» REQUIRED WORK: From the data below, pull out the lines starting with the line that contains "Task: Open the Inbox bell icon" and going on through the line that contains "I will point(40,98).", and reproduce each of them word for word.

» DATA PROVIDED:
+ + +
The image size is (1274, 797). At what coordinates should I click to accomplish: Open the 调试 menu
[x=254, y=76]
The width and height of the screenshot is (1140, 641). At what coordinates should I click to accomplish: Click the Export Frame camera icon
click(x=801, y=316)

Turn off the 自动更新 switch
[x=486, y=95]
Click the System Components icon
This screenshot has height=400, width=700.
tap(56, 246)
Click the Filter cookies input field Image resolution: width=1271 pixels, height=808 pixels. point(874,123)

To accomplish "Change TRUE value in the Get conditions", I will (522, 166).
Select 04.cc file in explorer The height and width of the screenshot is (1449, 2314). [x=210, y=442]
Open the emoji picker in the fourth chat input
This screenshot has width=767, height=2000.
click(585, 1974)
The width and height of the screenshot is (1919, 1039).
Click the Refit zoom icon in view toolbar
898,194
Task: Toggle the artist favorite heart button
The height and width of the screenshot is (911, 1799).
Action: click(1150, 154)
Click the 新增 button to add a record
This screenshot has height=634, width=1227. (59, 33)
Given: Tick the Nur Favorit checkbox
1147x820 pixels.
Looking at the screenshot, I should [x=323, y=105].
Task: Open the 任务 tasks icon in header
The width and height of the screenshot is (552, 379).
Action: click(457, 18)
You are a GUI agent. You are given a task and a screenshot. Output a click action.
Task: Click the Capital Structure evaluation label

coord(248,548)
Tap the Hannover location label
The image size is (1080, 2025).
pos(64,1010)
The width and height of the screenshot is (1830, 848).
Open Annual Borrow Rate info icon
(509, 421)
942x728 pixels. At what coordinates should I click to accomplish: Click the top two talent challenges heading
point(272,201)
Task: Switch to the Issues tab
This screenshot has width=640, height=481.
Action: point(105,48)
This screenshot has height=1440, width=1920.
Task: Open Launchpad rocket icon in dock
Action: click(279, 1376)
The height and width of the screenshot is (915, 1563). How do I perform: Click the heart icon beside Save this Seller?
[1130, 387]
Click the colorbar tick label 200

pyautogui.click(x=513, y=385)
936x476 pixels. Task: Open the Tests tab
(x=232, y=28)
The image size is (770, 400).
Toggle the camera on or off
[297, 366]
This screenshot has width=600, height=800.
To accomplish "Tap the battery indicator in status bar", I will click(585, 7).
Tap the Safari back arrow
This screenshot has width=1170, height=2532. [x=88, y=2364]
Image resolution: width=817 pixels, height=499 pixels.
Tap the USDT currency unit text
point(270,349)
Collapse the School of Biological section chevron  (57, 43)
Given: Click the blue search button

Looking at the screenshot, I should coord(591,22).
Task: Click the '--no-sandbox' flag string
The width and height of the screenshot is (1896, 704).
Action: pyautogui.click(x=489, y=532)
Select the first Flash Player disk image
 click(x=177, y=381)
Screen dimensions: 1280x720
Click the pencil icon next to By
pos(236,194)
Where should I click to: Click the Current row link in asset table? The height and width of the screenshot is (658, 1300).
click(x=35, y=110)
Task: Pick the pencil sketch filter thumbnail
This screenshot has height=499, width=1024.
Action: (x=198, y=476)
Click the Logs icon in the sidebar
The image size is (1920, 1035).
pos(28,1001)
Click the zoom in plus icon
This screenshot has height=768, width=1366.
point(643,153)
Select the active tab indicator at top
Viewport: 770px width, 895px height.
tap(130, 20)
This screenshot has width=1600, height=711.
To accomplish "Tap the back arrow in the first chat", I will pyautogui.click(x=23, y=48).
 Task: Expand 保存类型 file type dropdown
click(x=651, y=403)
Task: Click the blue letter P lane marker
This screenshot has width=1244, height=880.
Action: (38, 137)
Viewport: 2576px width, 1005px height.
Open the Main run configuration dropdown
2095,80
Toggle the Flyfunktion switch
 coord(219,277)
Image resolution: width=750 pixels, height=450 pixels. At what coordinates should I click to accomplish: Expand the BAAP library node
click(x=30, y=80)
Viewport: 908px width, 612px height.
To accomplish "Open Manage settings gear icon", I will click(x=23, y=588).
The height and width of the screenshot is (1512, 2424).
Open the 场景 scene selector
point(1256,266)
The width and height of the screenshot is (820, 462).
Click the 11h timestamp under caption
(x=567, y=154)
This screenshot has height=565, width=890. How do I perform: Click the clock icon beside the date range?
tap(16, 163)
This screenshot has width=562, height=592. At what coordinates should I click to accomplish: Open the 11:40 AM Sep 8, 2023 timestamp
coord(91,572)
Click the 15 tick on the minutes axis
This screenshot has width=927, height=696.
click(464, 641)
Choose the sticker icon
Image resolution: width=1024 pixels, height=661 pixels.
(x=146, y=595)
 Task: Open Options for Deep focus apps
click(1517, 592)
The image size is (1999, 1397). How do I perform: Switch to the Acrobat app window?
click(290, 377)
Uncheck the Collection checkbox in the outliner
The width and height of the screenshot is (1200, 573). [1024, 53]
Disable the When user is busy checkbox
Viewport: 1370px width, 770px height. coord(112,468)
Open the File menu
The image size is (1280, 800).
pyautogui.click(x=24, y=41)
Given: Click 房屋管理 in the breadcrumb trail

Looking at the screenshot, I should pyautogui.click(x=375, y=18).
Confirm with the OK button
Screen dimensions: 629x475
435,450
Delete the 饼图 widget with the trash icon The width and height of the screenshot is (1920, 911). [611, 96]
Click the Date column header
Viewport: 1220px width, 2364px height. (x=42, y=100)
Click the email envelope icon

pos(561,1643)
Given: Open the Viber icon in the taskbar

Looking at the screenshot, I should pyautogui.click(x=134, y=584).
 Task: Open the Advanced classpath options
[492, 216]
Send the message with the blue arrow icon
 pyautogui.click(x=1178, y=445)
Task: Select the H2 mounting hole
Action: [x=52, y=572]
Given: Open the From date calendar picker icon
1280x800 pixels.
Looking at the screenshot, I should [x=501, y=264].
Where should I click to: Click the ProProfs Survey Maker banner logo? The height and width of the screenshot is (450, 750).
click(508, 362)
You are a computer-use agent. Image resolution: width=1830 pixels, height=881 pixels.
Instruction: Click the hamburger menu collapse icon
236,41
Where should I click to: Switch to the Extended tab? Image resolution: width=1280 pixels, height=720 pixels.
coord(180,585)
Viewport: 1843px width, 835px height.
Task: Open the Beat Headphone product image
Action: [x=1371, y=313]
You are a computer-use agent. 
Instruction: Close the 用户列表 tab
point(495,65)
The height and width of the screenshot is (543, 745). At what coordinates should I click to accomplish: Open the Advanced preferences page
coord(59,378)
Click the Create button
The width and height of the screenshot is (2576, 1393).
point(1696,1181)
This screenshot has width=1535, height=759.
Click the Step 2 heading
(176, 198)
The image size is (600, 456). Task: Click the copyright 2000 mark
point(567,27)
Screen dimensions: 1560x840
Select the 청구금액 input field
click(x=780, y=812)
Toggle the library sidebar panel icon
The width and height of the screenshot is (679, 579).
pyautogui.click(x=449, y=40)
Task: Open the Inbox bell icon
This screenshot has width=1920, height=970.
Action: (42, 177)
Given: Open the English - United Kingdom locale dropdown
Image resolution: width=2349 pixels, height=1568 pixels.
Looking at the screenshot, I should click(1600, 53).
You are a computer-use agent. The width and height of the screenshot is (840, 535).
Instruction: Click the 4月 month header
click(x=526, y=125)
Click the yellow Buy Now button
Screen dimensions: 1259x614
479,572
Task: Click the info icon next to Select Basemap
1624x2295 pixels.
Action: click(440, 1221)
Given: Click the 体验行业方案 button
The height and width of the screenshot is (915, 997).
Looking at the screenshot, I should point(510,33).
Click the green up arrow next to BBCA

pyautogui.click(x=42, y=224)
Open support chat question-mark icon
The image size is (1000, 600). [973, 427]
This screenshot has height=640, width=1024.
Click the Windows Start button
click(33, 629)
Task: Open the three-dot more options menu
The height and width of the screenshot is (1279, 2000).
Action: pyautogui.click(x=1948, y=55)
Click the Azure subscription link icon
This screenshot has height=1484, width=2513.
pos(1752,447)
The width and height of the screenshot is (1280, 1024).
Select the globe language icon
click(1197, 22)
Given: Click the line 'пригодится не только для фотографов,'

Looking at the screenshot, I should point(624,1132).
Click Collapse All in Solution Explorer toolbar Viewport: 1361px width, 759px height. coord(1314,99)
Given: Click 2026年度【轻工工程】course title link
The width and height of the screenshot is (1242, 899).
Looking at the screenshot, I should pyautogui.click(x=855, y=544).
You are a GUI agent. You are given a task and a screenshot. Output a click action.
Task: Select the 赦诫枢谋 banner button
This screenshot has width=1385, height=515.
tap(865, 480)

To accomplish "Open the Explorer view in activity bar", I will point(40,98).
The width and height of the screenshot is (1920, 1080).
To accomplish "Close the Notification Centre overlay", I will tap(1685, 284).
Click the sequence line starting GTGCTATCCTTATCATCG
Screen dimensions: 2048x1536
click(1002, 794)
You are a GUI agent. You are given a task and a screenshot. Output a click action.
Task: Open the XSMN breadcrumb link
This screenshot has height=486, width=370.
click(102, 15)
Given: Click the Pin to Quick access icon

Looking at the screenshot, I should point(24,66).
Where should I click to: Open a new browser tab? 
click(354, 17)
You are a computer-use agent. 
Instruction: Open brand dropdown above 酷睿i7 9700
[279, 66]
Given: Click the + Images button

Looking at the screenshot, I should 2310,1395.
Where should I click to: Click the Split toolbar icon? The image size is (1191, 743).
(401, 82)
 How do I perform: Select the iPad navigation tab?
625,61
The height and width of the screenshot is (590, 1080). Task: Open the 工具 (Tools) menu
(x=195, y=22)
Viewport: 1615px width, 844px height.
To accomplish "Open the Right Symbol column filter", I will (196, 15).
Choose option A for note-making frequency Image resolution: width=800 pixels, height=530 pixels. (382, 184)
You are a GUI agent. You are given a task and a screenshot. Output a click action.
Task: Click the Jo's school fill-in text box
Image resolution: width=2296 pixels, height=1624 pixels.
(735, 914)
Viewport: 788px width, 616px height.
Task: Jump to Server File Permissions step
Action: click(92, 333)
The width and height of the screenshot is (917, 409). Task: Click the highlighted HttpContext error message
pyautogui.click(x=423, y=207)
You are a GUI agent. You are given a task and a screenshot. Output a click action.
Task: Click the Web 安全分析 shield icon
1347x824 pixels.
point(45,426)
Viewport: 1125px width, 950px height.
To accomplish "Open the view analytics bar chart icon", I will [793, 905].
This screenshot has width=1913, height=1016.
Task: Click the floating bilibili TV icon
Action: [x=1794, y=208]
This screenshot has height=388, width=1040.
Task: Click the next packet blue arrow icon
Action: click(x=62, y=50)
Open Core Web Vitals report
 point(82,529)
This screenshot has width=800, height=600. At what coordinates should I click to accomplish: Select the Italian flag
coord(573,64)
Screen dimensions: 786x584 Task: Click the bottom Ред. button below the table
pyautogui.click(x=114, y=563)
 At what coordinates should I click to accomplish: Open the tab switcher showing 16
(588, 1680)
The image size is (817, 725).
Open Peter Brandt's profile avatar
+ + +
» ANSWER BELOW:
Task: Open the Inbox bell icon
This screenshot has width=1920, height=970.
Action: (42, 177)
Given: Open the English - United Kingdom locale dropdown
Image resolution: width=2349 pixels, height=1568 pixels.
Looking at the screenshot, I should click(1600, 53).
You are a computer-use agent. The width and height of the screenshot is (840, 535).
Instruction: Click the 4月 month header
click(x=526, y=125)
Click the yellow Buy Now button
Screen dimensions: 1259x614
479,572
Task: Click the info icon next to Select Basemap
1624x2295 pixels.
Action: click(440, 1221)
Given: Click the 体验行业方案 button
The height and width of the screenshot is (915, 997).
Looking at the screenshot, I should point(510,33).
Click the green up arrow next to BBCA

pyautogui.click(x=42, y=224)
Open support chat question-mark icon
The image size is (1000, 600). [973, 427]
This screenshot has height=640, width=1024.
Click the Windows Start button
click(33, 629)
Task: Open the three-dot more options menu
The height and width of the screenshot is (1279, 2000).
Action: pyautogui.click(x=1948, y=55)
Click the Azure subscription link icon
This screenshot has height=1484, width=2513.
pos(1752,447)
The width and height of the screenshot is (1280, 1024).
Select the globe language icon
click(1197, 22)
Given: Click the line 'пригодится не только для фотографов,'

Looking at the screenshot, I should point(624,1132).
Click Collapse All in Solution Explorer toolbar Viewport: 1361px width, 759px height. coord(1314,99)
Given: Click 2026年度【轻工工程】course title link
The width and height of the screenshot is (1242, 899).
Looking at the screenshot, I should pyautogui.click(x=855, y=544).
You are a GUI agent. You are given a task and a screenshot. Output a click action.
Task: Select the 赦诫枢谋 banner button
This screenshot has width=1385, height=515.
tap(865, 480)

To accomplish "Open the Explorer view in activity bar", I will point(40,98).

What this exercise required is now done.